Key Investigators: Robert C. Wrigley, Steven Klooster

The color of ocean waters has long been used by fisherman to aid in their search for fish. Ocean color is affected by the concentration of chlorophyll, a pigment in phytoplankton (the low end of the food chain) and turbidity (water clarity which influences the feeding pattern of fish). The Airborne Ocean Color Imager (AOCI) was modeled after the next generation ocean color satellite instrument in spectral and radiometric characteristics, but it has a finer spatial resolution when flown on a high altitude aircraft. Based on an earlier version of a satellite-borne sensor, the AOCI measures pigment concentration and visibility patterns in ocean waters, assisting fisheries in locating deep sea fish, such as albacore. The specifications of the AOCI make it appropriate for work on inshore fisheries where water mass boundaries require higher spatial resolution.

Figure 1 shows a sample of AOCI data.

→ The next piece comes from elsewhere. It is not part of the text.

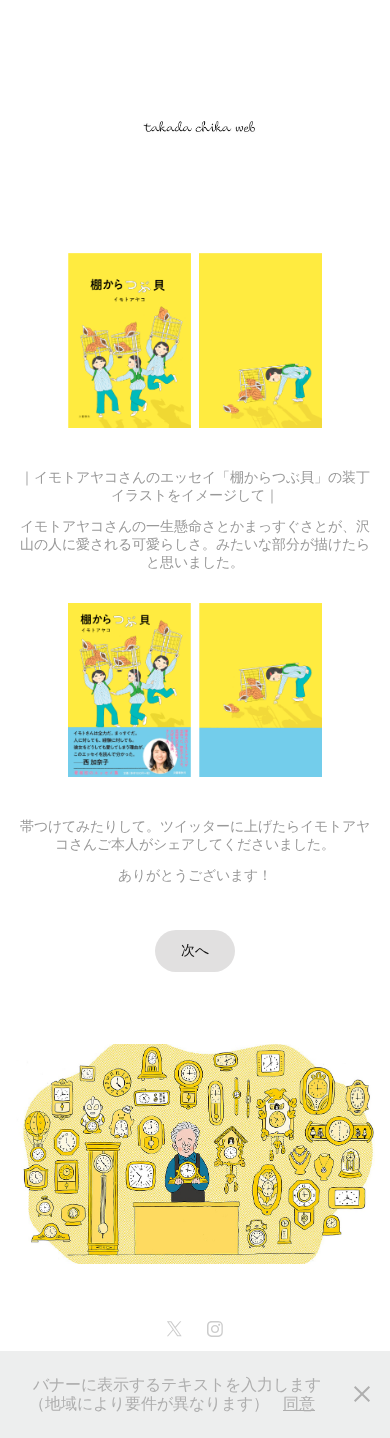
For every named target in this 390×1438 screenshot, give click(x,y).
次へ (195, 950)
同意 (299, 1403)
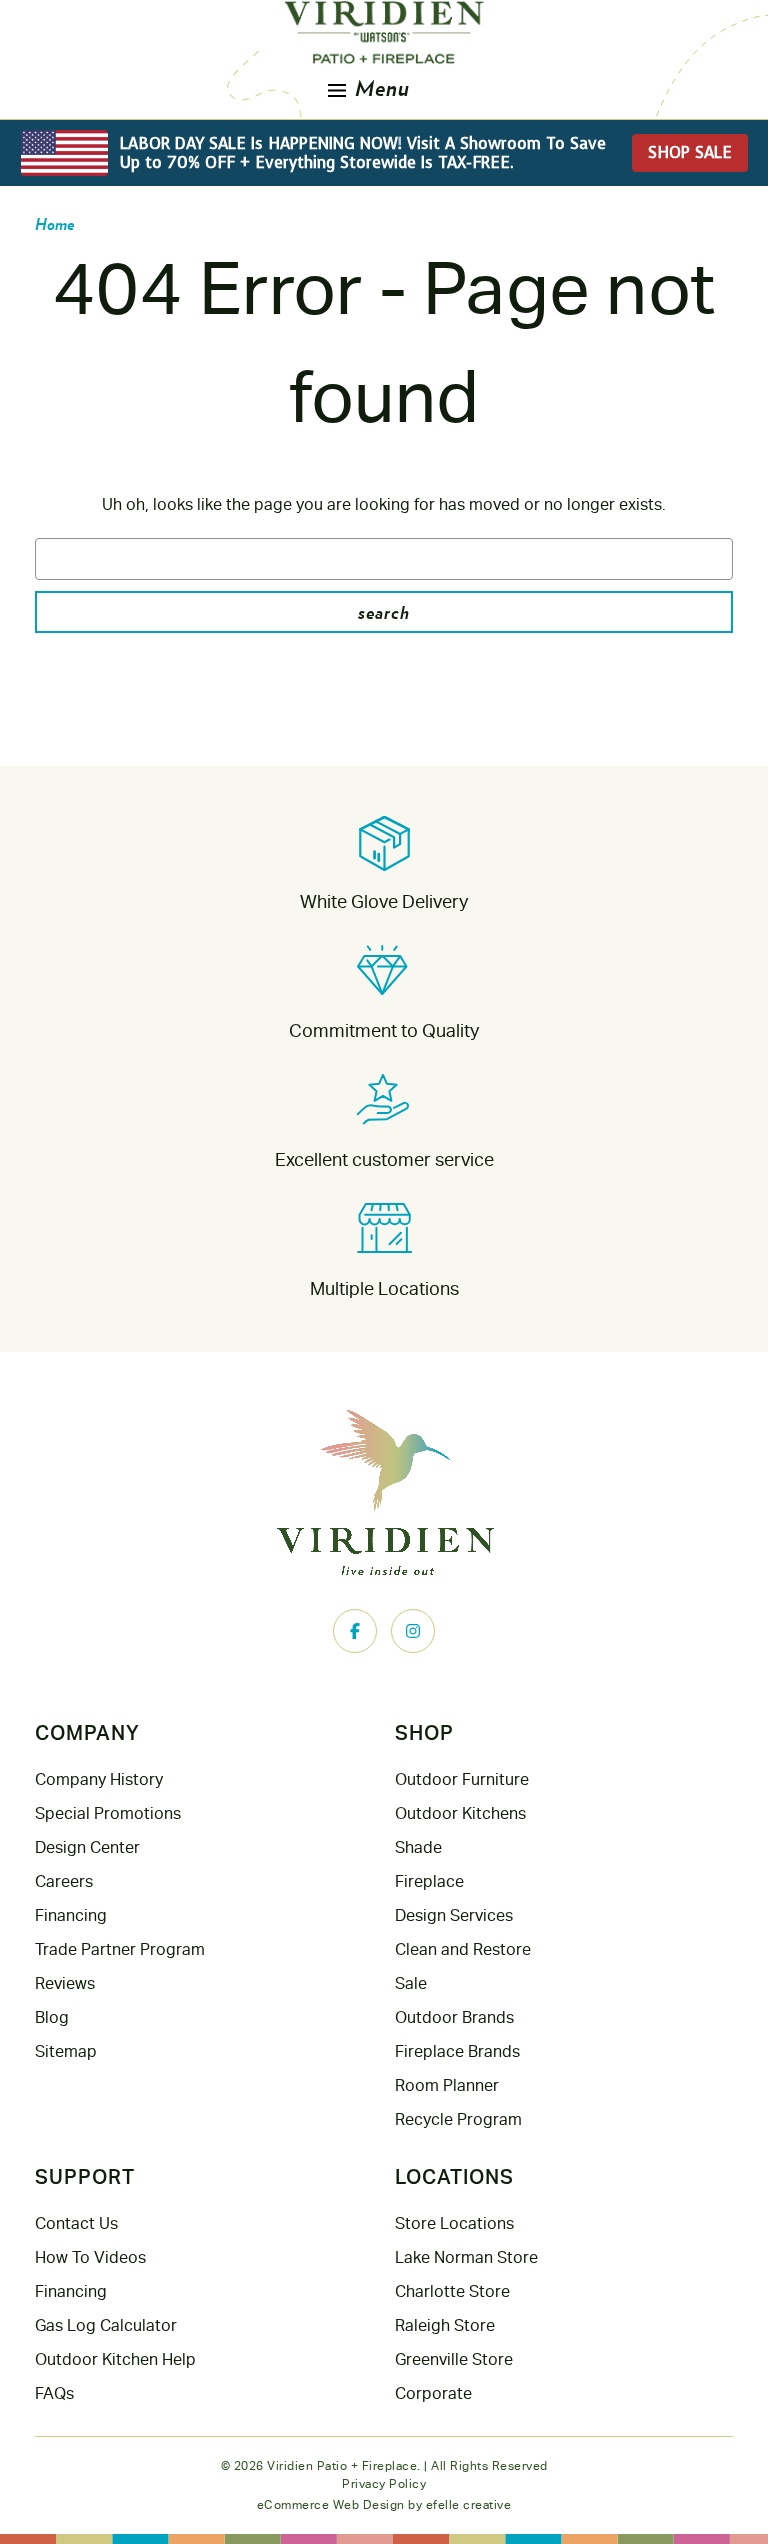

Digital data from the sensor is processed to produce an image of pigment concentrations which are then correlated with sites in the area of interest. The color pink represents a range of pigment values coincident with fish catch locations (indicated by crosses). Yellow denotes an intermediate or lesser pigment concentration in the transition to the clearer waters offshore, indicated by the color green.

In addition to developing a remote sensing system to provide near real-time data for commercial fishing operations, this investigation helped develop a scientific foundation for a new remote sensing enterprise which will acquire, process and sell data to commercial fishing operations and others interested in near-real time monitoring of fish concentrations. The AOCI may also be used for detailed studies of near-shore coastal or estuarian processes, water quality investigations and other studies of biological activities in support of future ocean satellite missions.

RESEARCH SITES: Louisiana coastline

COLLABORATORS: Daedalus Enterprises; NOAA/NMFS, Southeast Fisheries Center; Stennis Space Flight Center; MS Spectro Scan; Zapata Haymie Corporation.